Discussion about uses for Agent Processes

OvermindDL1 · April 11, 2017, 5:04pm

Huh, I had no issues with GenServer either when I hit erlang a decade ago, and I was heavy C++ for over a decade by then. Call’s have reply messages. Casts are fire-and-forget. Etc… etc… It all seemed pretty obvious?

If they can use the process dictionary at all then they should not be using agents and instead should be threading their state through their process calls, like they are ‘already’ doing with the Agents PID. This does not seem like a use case for agents at all to me?

josevalim · April 11, 2017, 5:17pm

For you? Sure, it seems it was the case. For everyone, I highly doubt.

We are talking about misuses of Agents. So yes, they should not be using agents nor the process dictionary. I was wondering which one is less problematic.

net · April 11, 2017, 5:36pm

I have never used an Agent either.

To me, “Agent” is a bit of a misnomer. “Agent” coveys to me a sense of doing, rather than holding.

sasajuric · April 11, 2017, 6:08pm

Call/cast dilemma also needs to be understood with agents (because there’s cast function).

Thanks to Elixir, some GenServer aspects can be ignored initially (I bet you wished there was Elixir when you started learning Erlang ). With use GenServer basic usage requires start_link, call, and cast (and respective callbacks). In fact, a simple explanation could just stick with a call, and that’s already in many ways on-par with agents.

If we’re talking about misuses, I think that procdict is a lesser evil here because:

It gives better runtime properties (no copying, scheduler overhead, potentially leaking processes)
procdict should be a stronger hint that you’re probably doing something wrong

josevalim · April 11, 2017, 6:51pm

Good points, thanks!

mjadczak · April 11, 2017, 10:31pm

Just on this topic, are there any guidelines on when using the procdict is actually appropriate?

OvermindDL1 · April 11, 2017, 10:33pm

In my opinion, only for hidden ubiquitious state, like the random module uses it, and gettext uses it, it saves the callers from passing around and holding state into those, but that absolutely should be minimized as holding on to and passing state is superior in almost all cases except those trivial ones due to their ubiquity and ease of use.

sasajuric · April 12, 2017, 8:09am

I agree with everything @OvermindDL1 said, but I’d like to expand on his comment about passing state vs procidct (or agent).

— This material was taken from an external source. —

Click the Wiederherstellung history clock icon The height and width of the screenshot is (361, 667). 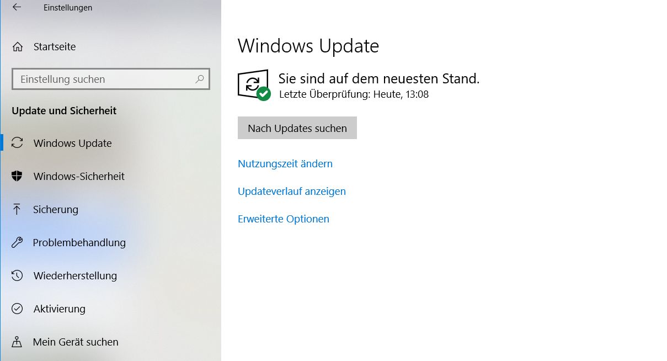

It has been hinted in this thread that agents might be helpful when it’s tedious to thread some piece of info (accumulator) through a deeper chain of nested functions. As I said, I do think that procdict is not as bad as agents for this, but a much better solution is IMO usually to pass the data around.

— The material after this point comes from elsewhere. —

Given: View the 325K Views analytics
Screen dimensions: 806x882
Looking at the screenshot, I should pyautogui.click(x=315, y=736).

For example, let’s say you have a bunch of functions which maintain foo and bar, meaning they accept foo and bar, and return a tuple of {foo, bar}. Now, you want to add baz, and it feels like a huge amount of tedious work to add this piece of data, so it might be tempting to use agent or procdict.

The proper course of actions would be to bundle these fields into a map, and then you have functions which take a map, and return a transformed version of it. Adding additional pieces of data to this map is then simple. Such map with associated functions then captures some concept explicitly. If the logic around this data grows (you find you need more fields and/or functions working on the map), it’s likely the time to extract that code into a separate module (and maybe turn a map into a struct).

There are cases when passing the accumulator is extremely tedious, for example if most of the functions in the stack don’t care about the accumulator at all. A good example of that is RNG. If :random didn’t support procdict, you’d have to explicitly pass the RNG state through all the functions, just because you need a random number somewhere deep in the stack.

But in most cases, using procdict to accumulate something is a q&d shortcut, rather than a proper solution. Using agent for this is even worse, for technical reasons I mentioned

Qqwy · April 12, 2017, 8:29am

I guess the main reason why using procdicts is considered a dirty hack in most cases, is because it breaks the Referential Transparency that functional programming enjoys. If code is not referentially transparent, it is hard to maintain, because there may be hidden dependencies that you overlook while refactoring, resulting in bugs that are hard to track down.

smpallen99 · April 19, 2017, 7:50am

Interesting discussion… Hard to believe someone would use an Agent for in-process state management. I don’t think that’s the fault of the tool, but of the person’s experience with functional programming.

Personally, I use Agents, ETSs, GenServers and FSMs a lot in my solutions. I’m not that fond of ETS so I normally default to an Agent. However, ETS has some nice query functionality that I reach for if needed.

For simple long running state, Agents are nice. Less setup then GenServers. Agents are also handy for simple serialized “read and do something with the value” operations.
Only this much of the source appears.